Читаем Евгений Шварц. Хроника жизни полностью

Сны о тебе я вижу все спокойные. То я гуляю с тобой по Неве. Удивляюсь, как это получилось, что ты опять маленькая, а потом вспоминаю: «ах, да! Ведь ты переехала в Ленинград». То мы куда-то едем, опаздываем на поезд, но потом оказывается, что это не наш. И все в этом роде. Сны спокойные, утешительные, жалко даже просыпаться.

Андрюша за это лето стал мне много, много ближе, чем до сих пор. И Катерина Ивановна все не может его забыть. Пиши мне, родная. Больше я не буду делать такого перерыва в письмах.

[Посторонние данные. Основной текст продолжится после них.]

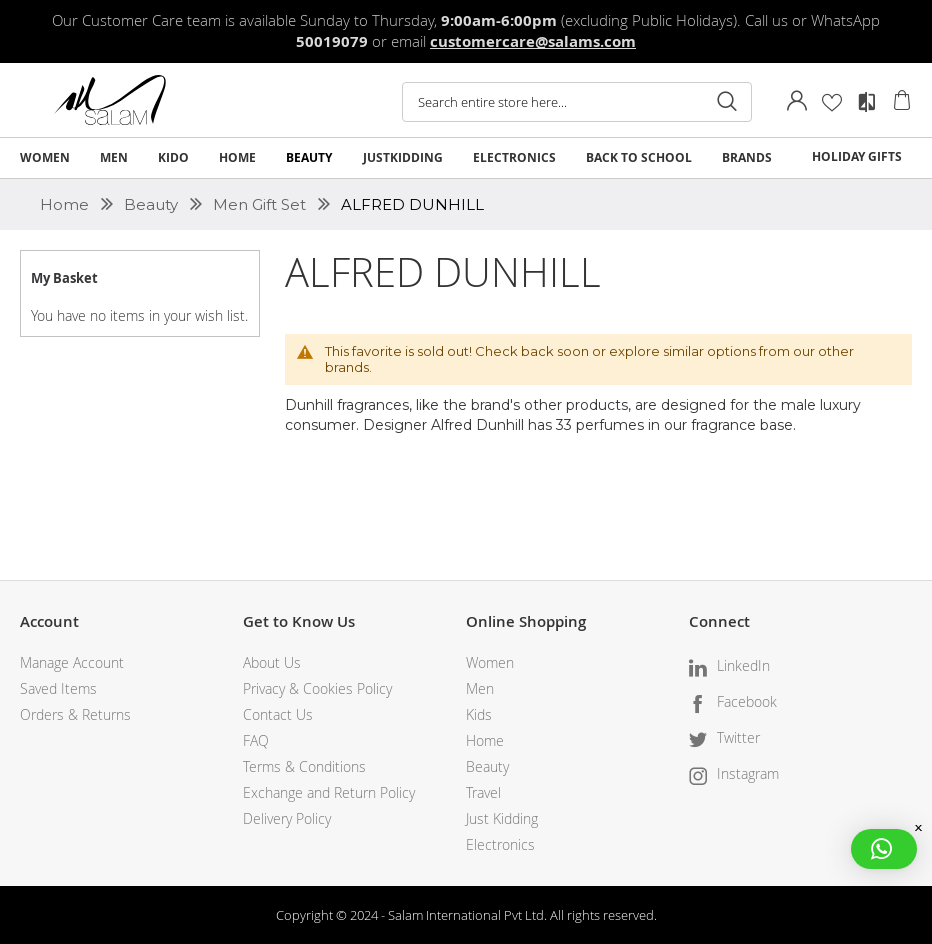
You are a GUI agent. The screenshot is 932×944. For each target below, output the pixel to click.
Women (490, 662)
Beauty (153, 204)
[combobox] (577, 102)
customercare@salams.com (533, 41)
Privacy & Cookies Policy (317, 688)
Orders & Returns (75, 714)
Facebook (747, 701)
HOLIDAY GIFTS (857, 156)
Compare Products (867, 102)
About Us (272, 662)
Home (66, 204)
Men (480, 688)
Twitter (738, 737)
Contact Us (278, 714)
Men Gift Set (261, 204)
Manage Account (72, 662)
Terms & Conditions (304, 766)
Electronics (500, 844)
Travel (483, 792)
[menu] (466, 158)
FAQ (256, 740)
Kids (479, 714)
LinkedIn (743, 665)
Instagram (748, 773)
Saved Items (58, 688)
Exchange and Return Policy (329, 792)
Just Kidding (502, 818)
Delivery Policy (287, 818)
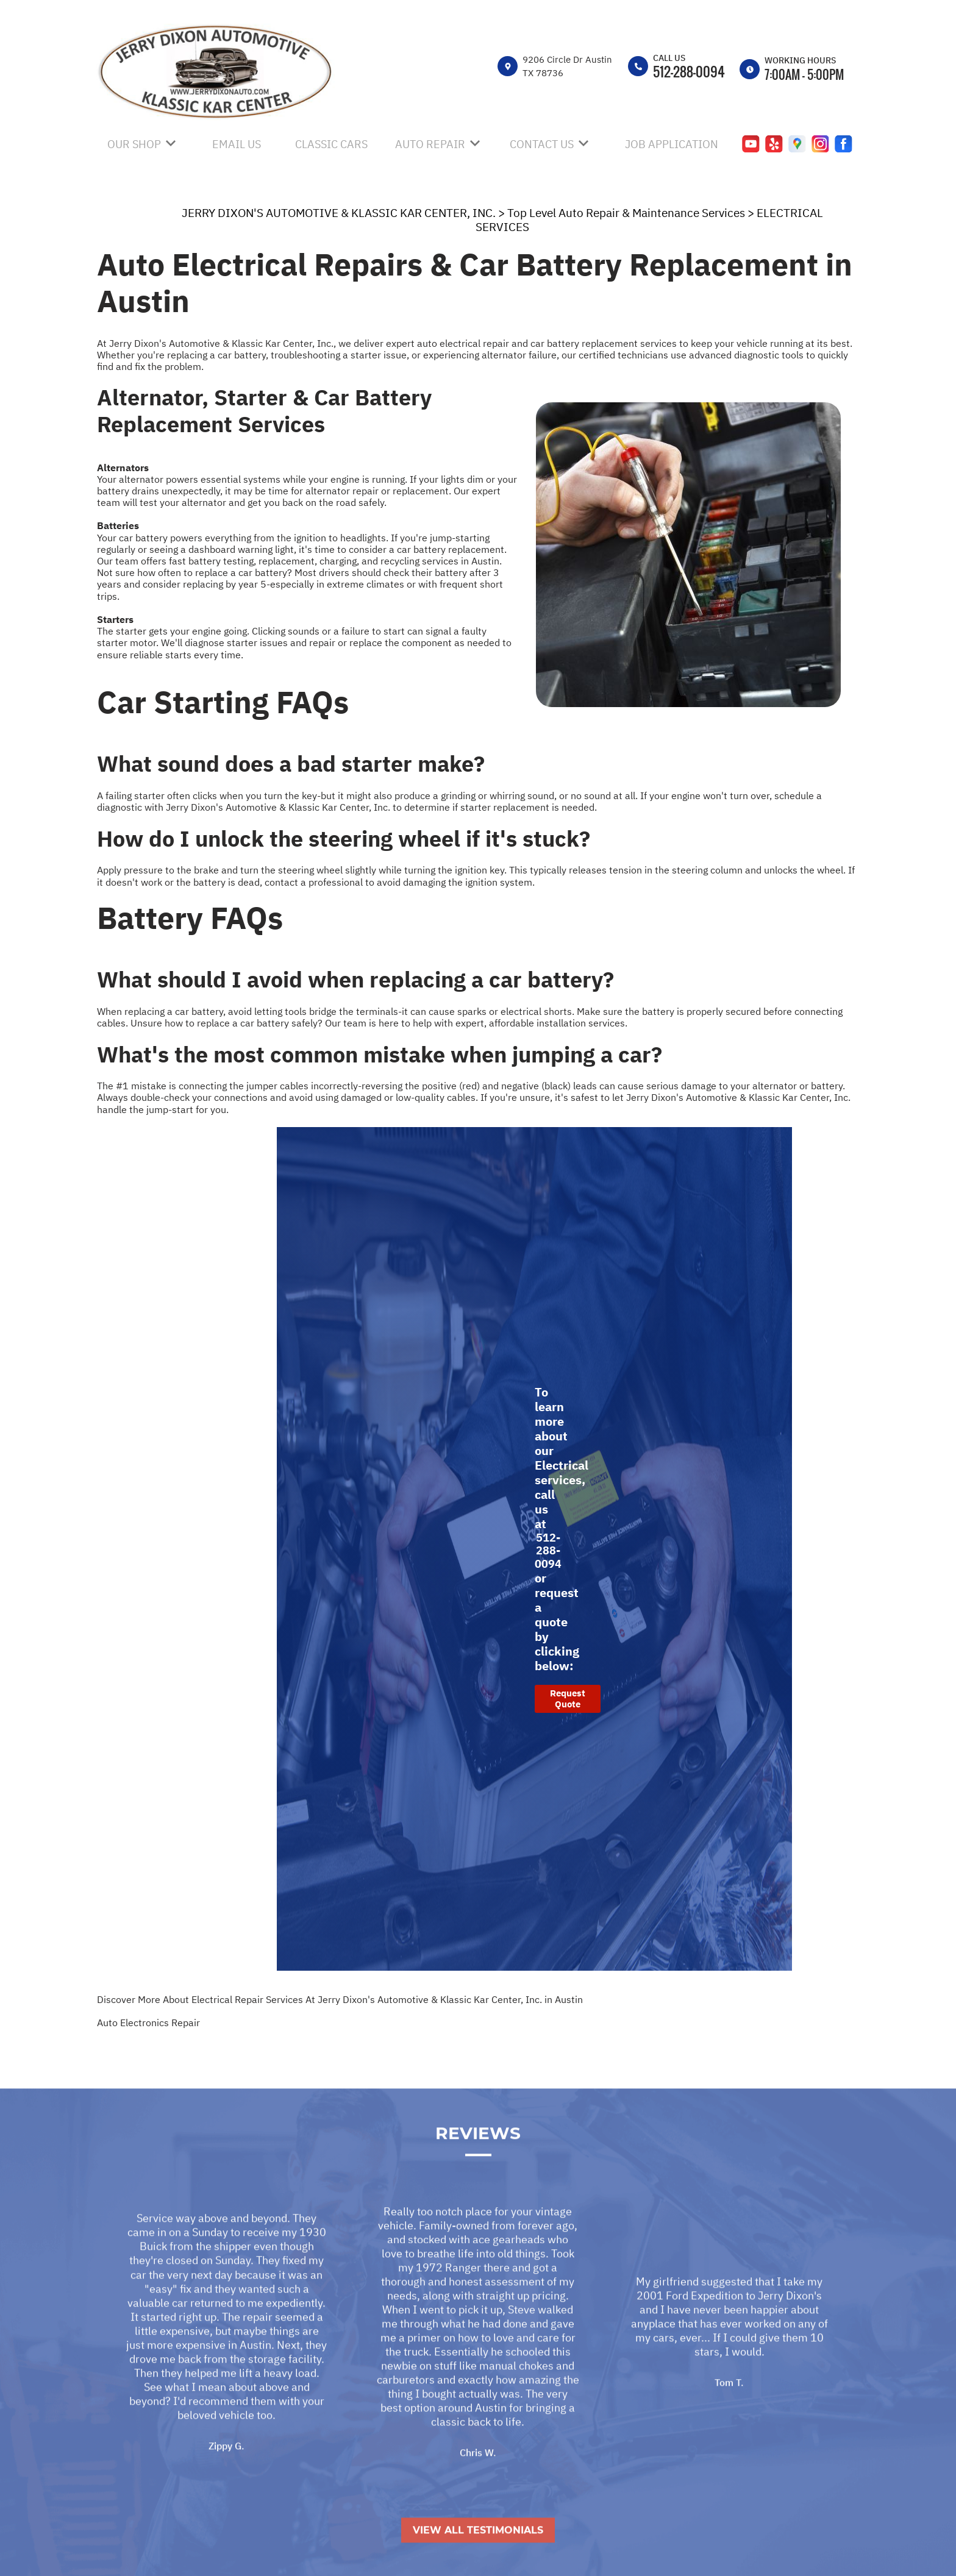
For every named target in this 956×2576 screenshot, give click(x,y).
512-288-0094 (689, 71)
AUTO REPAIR (430, 144)
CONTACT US (542, 144)
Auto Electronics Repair (148, 2022)
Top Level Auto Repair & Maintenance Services (626, 212)
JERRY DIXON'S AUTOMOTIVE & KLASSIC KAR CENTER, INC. (339, 212)
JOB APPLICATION (671, 144)
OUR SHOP (134, 144)
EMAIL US (236, 144)
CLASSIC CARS (331, 144)
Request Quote (567, 1698)
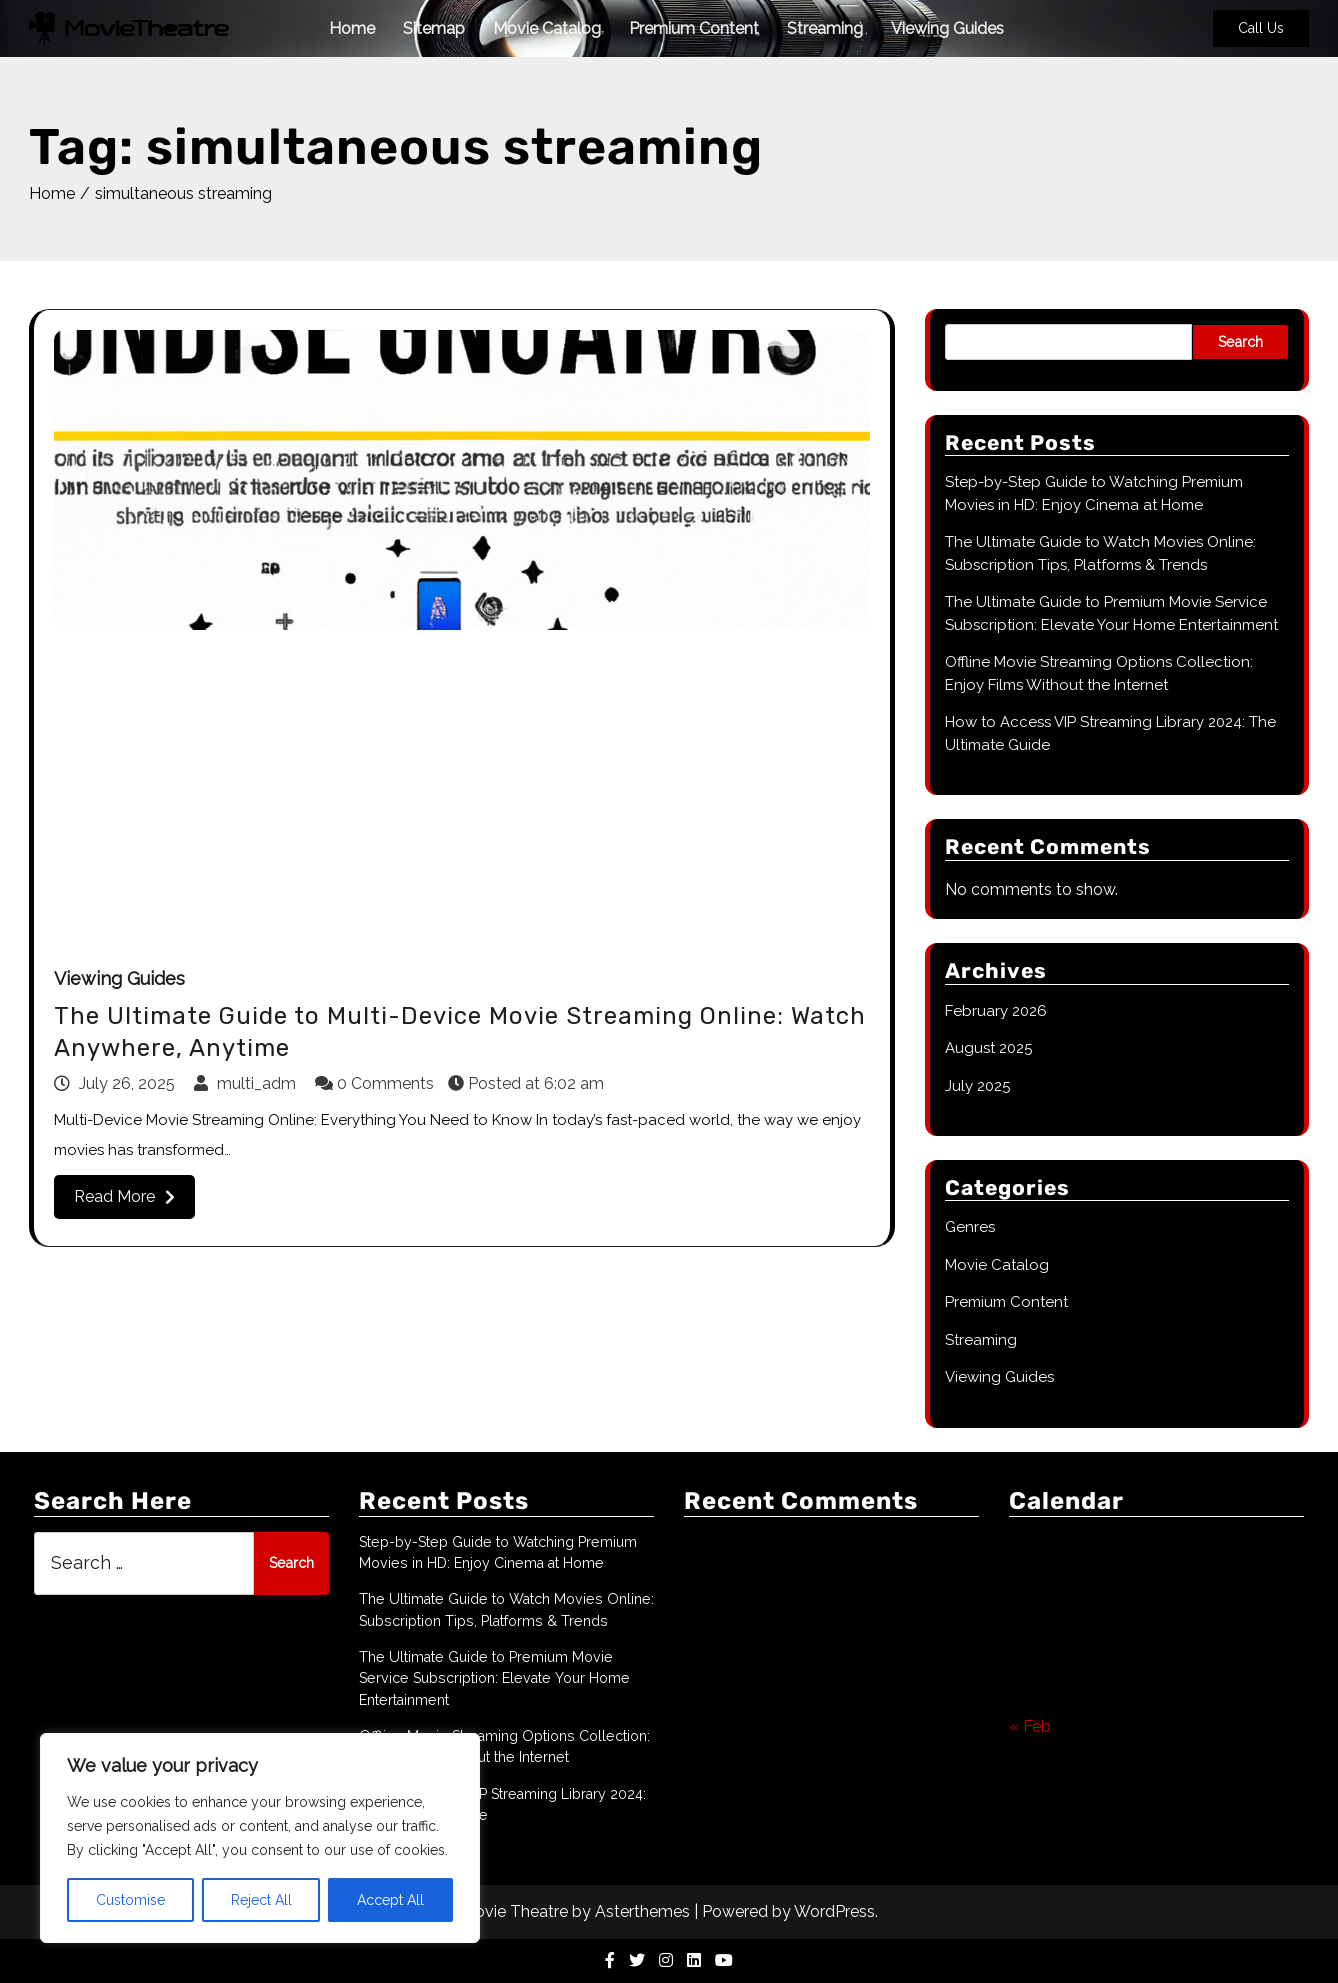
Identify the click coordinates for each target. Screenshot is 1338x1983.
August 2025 (988, 1048)
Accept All (390, 1900)
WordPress (834, 1911)
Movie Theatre (514, 1911)
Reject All (261, 1900)
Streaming (825, 28)
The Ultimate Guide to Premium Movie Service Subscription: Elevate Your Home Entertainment (494, 1678)
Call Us (1261, 28)
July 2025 (977, 1086)
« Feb (1030, 1726)
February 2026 (996, 1011)
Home (352, 28)
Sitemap (434, 28)
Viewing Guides (947, 28)
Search (1240, 342)
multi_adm (247, 1083)
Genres (970, 1227)
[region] (260, 1838)
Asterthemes (642, 1911)
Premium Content (694, 28)
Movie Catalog (547, 28)
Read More (124, 1196)
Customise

Прости, что не посылаю тебе денег. Ремонт всё съел, а Москва задерживает авторские. Скоро надеюсь послать. Целую тебя и Андрюшу. Привет Нине Владимировне. Твой папа».


Но быстро только сказка сказывается, да не скоро дело делается…

4/X: «Дорогая моя доченька, получил твое письмо. По тону его мне показалось, что ты в том настроении, в каком бывала летом, когда Олег опаздывал почему-нибудь приехать. Это было бы ничего, но я боюсь, что ты запустишь из-за этого свои занятия и затруднишь свой переезд в Ленинград. И то, что могло быть просто, из-за пустяков усложнится…

Я в несколько вялом настроении из-за безденежья (хотя на этот раз явно временного), из-за переделок сценария, а главное из-за ужасающей, оскорбительной погоды. Не только лета, но и осени мы не видели. Вчера всю ночь шел снег, который сегодня тает. А мы сидим безвыездно на даче… Катерина Ивановна все хворает. Видимо, в результате пребывания на насквозь продуваемой браусевической даче. Недавно у неё температура опять подскочила до 38, хотел уж вызвать машину, чтобы вести её в город, но все обошлось.

Дом творчества закрыт на ремонт. Мы в Комарове, в небывалом, грязном Комарове одни. Вообще что-то дача наша в этом году превратилась в собственную свою противоположность. Правда, она теперь чиста, блистательна, но до того пахнет краской, что кот в первые дни просто отказывался тут жить. Пора, очевидно, менять образ жизни. Мы зависим от всего: от дачи, от кошки, от безденежья. Надо придумать что-то, отчего дача, кошка, Томка и деньги помогали бы жить, а не мешали.

Все вижу тебя во сне. Сегодня видел, что пришел тебя будить, а ты маленькая, но не такая как в детстве, а совсем незнакомая. И выходило как-то так, что это и ты, и твоя дочь… Скажи Андрюше, что как нарочно маленький поезд, который он так любил, с маленькими платформами теперь два раза в день пробегает мимо нас. Все возит куда-то рельсы. Поезд маленький, как Андрюша, он помнит. Называется — моторная дрезина.

Скорее бы ты переезжала! Теперь мне кажется, что именно это мешает мне жить спокойно на свете…».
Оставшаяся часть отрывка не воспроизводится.